Entramos al mar enfrentándolo de forma dudosa. Las olas eran grandísimas. Los nativos decían que estábamos en mar abierto.

 

Nos encontrábamos cuatro primos en la orilla de la arena. Dimos dos o tres pasos hacia la inmensidad del mar y no tocábamos fondo. Sólo sentimos una ola tras otra.

 

–¿Ya no tocas?

 

–No, ya no toco –intercambiamos esas palabras mi primo y yo. Tratamos de no soltarnos.

 

Fue cuestión de segundos cuando el mar nos alejó más de dos metros. Ni siquiera las olas se sentían tan fuertes. “Subestimar el mar fue un error”, pensé.

 

Las olas ni siquiera nos revolcaron y ya nos encontrábamos a cientos de metros de la orilla del mar. Sólo observábamos las crestas de las rompientes que tapaban la vista a la playa.

 

“¡Naden para acá!”, nos gritaba alguien. Nadar, nadar, nadar… No avanzábamos nada. Es más, nos  sentíamos más lejos.

 

“¡Primo, ya me cansé, no puedo más!”, constantemente me decían mis dos primas. Su cara de angustia me hacía sentir impotente.

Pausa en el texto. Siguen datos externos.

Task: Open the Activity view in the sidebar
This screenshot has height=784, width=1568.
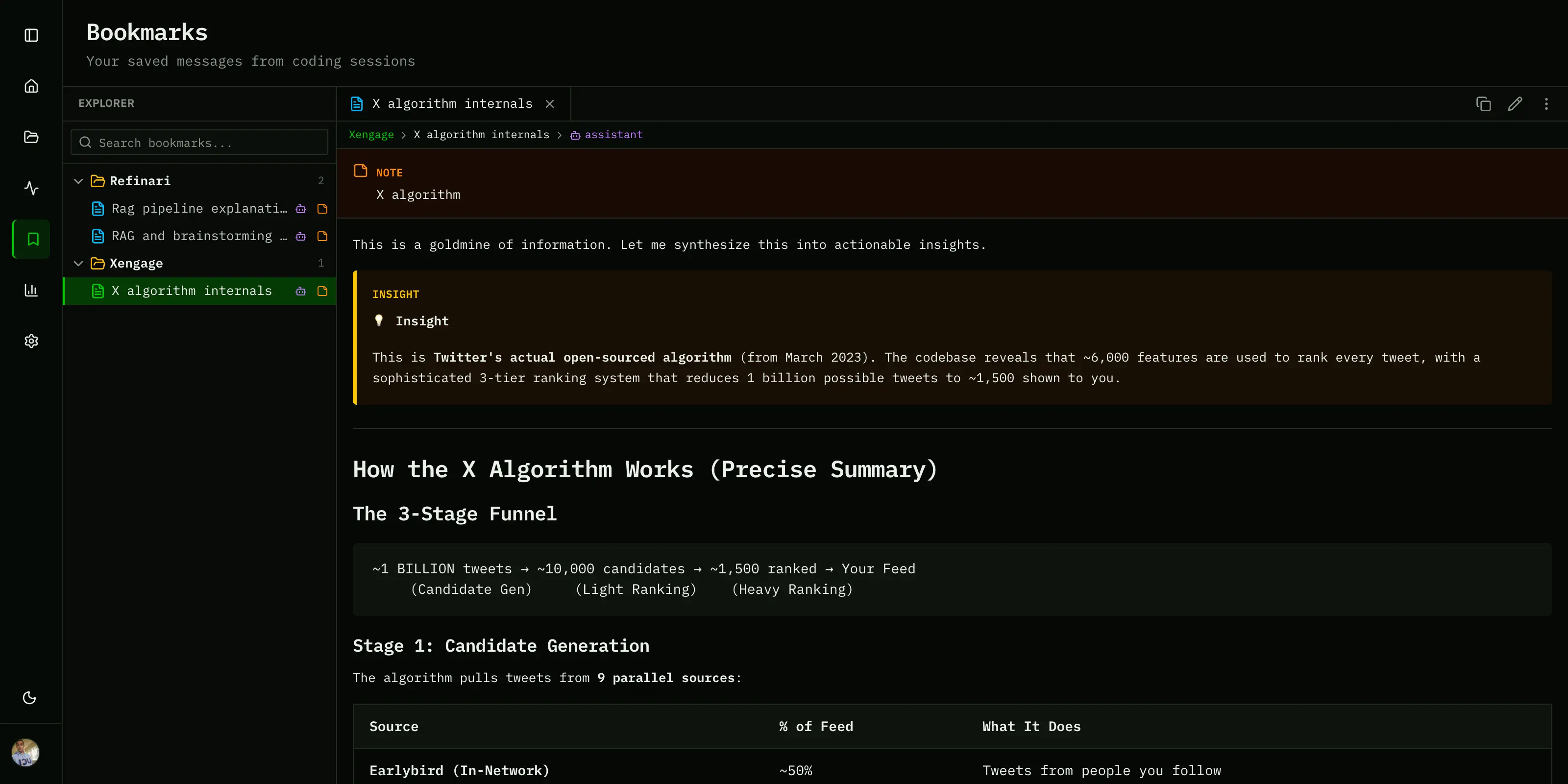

No podía ni conmigo mismo y tenía que ayudarlas.

 

“¡Naden chingada madre! ¡Sólo naden y no piensen en nada más!”, pronuncié tratando de alentar la desesperación que nos carcomía.

 

“Me voy a dejar ir. Chingue a su madre”, llegué a pensar, el cansancio me hizo pensar cosas horribles.

 

“¡AUXILIO!”, gritó frenética una mujer que estaba todavía más detrás de nosotros. Todos gritamos enseguida. Éramos diez personas varadas en el mar.

 

Sólo flotábamos con el clásico nado de perrito. Nos invadía el miedo y nos alejábamos más y más… Ya no veíamos ni siquiera las altas palmeras. Impotencia, desesperación, agotamiento.

 

Estábamos dándonos por vencidos, dejábamos de luchar. Por fortuna, los rescatistas se percataron de nuestra batalla. Uno de ellos nos lanzó una clase de tabla. No dijo nada, se fue por las personas de atrás.

 

Tres salimos como pudimos. Me percaté que una de ellas sollozaba, pero el agua del mar se encargó de tapar las lágrimas en su rostro. Pisamos la arena en el mar, fue una pisada firme y segura. Creía que ya nos encontrábamos a salvo. Volteé preocupado por los también desafortunados.

 

Vi una silueta desvanecida que colgaba de dos tías. Era mi madre, era una de las otras siete personas que estaban detrás de nosotros. Vaya sentimiento. En seguida fui por ella. No sé de donde tomé fuerzas para sacarla de ese monstruoso mar.

 

No fue nada grave, sólo estaba agotada. La acostamos en las faldas de las olas. Los mirones rodearon el lugar y egoístamente pensé que le robaban aliento.

El poder de la naturaleza te hace sentir insignificante,  cualquiera puede vivir esta experiencia.

 

Todos salimos a salvo. Todos salimos con aprendizaje.